:: Task objective ::
Below are entries. Copy exactly the lines running from the line that holds "The image size is (1033, 696)." to the line that holds "Viewport: 1293px width, 742px height.", with both ends included.

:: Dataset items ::
# # #
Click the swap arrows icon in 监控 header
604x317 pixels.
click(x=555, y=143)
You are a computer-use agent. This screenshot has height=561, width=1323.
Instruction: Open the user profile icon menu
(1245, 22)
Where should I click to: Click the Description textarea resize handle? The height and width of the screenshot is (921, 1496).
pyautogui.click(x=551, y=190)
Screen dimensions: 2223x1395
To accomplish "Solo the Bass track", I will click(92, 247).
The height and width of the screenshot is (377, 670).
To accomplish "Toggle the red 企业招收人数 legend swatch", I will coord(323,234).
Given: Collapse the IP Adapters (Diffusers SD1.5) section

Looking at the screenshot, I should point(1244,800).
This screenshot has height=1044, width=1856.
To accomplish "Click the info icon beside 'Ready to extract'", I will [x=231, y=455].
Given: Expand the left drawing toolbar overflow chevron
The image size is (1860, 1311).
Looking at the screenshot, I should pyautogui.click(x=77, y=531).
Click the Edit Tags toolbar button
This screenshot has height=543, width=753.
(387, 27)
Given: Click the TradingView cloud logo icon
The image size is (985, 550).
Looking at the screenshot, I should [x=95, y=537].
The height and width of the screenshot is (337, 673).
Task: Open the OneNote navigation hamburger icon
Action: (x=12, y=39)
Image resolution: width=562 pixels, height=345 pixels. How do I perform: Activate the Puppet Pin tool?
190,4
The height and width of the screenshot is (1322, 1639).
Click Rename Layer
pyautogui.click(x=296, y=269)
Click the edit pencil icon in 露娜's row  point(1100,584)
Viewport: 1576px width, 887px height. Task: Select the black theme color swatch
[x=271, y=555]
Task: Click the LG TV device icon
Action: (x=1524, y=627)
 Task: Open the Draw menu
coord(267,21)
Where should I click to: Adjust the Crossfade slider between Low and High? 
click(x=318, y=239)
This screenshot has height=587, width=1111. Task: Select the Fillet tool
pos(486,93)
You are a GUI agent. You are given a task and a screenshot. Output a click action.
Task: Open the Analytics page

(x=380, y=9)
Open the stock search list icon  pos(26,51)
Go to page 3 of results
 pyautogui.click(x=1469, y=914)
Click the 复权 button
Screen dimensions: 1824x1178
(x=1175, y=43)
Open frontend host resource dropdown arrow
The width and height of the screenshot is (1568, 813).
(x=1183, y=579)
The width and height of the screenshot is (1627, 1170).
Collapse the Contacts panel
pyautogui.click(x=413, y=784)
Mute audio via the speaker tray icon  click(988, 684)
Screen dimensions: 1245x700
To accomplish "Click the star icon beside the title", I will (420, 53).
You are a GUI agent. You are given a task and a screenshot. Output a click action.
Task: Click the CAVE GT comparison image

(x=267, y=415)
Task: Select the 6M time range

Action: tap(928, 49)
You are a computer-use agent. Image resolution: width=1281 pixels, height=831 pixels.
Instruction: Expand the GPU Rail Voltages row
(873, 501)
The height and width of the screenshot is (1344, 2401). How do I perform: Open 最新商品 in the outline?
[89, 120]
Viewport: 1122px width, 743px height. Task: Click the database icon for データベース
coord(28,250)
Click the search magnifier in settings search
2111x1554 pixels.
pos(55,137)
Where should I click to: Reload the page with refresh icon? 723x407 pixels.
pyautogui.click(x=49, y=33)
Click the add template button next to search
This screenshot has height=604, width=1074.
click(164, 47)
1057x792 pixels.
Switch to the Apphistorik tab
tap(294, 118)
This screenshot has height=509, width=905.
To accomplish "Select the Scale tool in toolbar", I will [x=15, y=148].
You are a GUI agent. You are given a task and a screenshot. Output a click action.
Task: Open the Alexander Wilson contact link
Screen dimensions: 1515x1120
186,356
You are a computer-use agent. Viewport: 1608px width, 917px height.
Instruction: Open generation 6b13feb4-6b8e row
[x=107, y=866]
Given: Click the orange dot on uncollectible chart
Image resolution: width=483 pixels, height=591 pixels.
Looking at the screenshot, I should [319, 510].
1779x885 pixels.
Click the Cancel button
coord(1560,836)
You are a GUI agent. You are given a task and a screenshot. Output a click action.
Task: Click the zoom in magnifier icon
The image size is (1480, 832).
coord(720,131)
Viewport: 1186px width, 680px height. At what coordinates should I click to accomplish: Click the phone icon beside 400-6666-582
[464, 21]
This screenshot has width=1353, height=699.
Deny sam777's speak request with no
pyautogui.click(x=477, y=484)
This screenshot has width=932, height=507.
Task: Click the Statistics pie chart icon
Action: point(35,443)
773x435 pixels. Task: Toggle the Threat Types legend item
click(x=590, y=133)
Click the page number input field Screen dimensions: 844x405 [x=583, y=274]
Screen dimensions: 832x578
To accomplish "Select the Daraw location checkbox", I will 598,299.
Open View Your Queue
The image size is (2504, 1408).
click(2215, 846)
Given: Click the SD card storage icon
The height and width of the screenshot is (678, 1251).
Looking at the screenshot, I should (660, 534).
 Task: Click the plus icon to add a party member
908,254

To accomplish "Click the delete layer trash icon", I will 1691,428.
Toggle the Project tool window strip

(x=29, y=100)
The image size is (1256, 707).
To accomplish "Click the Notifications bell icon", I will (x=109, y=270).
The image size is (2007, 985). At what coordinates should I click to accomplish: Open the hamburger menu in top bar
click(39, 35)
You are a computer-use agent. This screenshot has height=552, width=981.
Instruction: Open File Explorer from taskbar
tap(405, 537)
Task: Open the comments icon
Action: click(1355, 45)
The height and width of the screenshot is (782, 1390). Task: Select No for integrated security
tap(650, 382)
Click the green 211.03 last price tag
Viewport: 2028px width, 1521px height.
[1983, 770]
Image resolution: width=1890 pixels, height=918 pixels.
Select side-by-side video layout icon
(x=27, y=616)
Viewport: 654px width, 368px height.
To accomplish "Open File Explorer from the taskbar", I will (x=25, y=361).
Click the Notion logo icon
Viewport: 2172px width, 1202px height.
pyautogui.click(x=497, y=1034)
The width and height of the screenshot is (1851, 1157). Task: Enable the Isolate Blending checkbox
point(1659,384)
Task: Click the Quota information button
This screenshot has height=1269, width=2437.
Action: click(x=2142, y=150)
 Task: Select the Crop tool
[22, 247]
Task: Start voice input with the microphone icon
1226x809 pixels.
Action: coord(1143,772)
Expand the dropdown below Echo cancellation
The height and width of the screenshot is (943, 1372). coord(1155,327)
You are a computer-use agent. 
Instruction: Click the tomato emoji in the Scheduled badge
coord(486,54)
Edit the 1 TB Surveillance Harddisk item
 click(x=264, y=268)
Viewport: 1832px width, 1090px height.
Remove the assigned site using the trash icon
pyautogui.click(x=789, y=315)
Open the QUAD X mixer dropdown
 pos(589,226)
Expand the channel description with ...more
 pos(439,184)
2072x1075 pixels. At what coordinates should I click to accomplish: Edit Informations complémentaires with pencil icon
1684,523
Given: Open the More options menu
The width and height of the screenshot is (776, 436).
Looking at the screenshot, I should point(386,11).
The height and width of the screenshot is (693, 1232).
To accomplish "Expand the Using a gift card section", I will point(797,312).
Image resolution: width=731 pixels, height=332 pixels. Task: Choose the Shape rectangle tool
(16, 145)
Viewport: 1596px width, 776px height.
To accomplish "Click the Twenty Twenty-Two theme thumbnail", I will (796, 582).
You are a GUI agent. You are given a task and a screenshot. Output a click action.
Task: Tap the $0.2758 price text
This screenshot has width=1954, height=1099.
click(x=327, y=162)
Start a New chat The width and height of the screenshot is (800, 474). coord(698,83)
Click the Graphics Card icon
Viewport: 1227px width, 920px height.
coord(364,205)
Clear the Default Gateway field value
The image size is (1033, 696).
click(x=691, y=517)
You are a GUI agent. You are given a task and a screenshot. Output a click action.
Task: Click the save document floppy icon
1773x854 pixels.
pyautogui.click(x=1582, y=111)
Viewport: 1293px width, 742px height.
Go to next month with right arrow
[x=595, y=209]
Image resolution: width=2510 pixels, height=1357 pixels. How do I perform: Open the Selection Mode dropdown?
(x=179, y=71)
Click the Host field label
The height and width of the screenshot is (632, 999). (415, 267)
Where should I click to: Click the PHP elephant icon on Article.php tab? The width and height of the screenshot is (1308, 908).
# # #
:: Response to the task ::
The image size is (1033, 696).
click(x=691, y=517)
You are a GUI agent. You are given a task and a screenshot. Output a click action.
Task: Click the save document floppy icon
1773x854 pixels.
pyautogui.click(x=1582, y=111)
Viewport: 1293px width, 742px height.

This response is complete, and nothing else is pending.